Hive on Spark集成Hasee
一、版本介绍
hive 3.1.2
spark 2.3.4
hbase 2.2.4
Phoenix 5.0.0
二、集群规划
基于上一节集群规划的基础,在master-103节点上部署hbase
三、安装配置hbase
1、解压
$ tar -zxvf hbase-2.2.4-bin.tar.gz -C /home/hadoop/opt
2、添加环境变量
$ vi /etc/profile
export HBASE_HOME=/home/hadoop/opt/hbase-2.2.4
export PATH=$HBASE_HOME/bin:$PATH
3、配置hbase
$ cd /home/hadoop/opt/hbase-2.2.4/conf
$ vi hbase-env.sh
export JAVA_HOME=/home/hadoop/opt/jdk1.8.0_181
export HADOOP_HOME=/home/hadoop/opt/hadoop-2.7.6
export HBASE_HOME=/home/hadoop/opt/hbase-2.2.4
export HBASE_CLASSPATH=/home/hadoop/opt/hadoop-2.7.6/etc/hadoop
export HBASE_PID_DIR=/home/hadoop/opt/hbase-2.2.4/pids
export HBASE_MANAGES_ZK=false
$ vi hbase-site.xml
<!-- 存储目录 --> <property> <name>hbase.rootdir</name> <value>hdfs://master-100:9000/hbase</value> <description>The directory shared byregion servers.</description> </property> <!-- hbase的端口 --> <property> <name>hbase.zookeeper.property.clientPort</name> <value>2181</value> <description>Property from ZooKeeper'sconfig zoo.cfg.
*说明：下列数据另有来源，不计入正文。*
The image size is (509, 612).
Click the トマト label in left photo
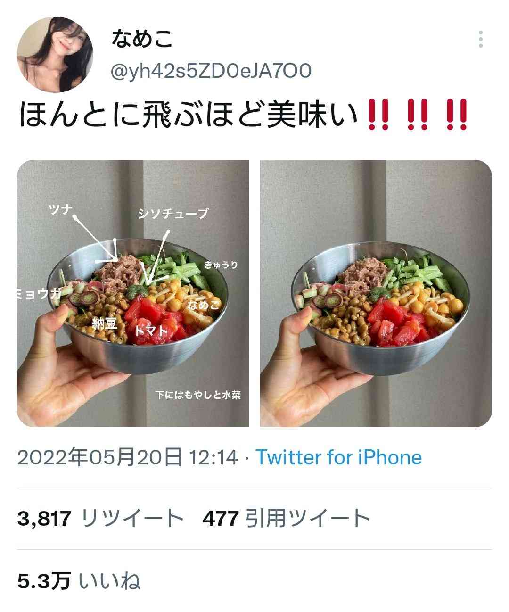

The port at which the clients will connect.</description> </property> <!-- 超时时间 --> <property> <name>zookeeper.session.timeout</name> <value>120000</value> </property> <!-- zookeeper 集群配置--> <property> <name>hbase.zookeeper.quorum</name> <value>master-104:2181,master-105:2181,master-106:2181</value> </property> <property> <name>hbase.tmp.dir</name> <value>/home/hadoop/opt/hbase-2.2.4/tmp</value> </property> <property> <name>dfs.replication</name> <value>1</value> </property> <!-- false是单机模式,true是分布式模式 --> <property> <name>hbase.cluster.distributed</name> <value>true</value> </property>
4、配置hbase子节点
$ vi regionservers
master-103
5、复制hive的lib目录下的hive-hbase-handler-*.jar 到hbase的lib目录下(master-102节点)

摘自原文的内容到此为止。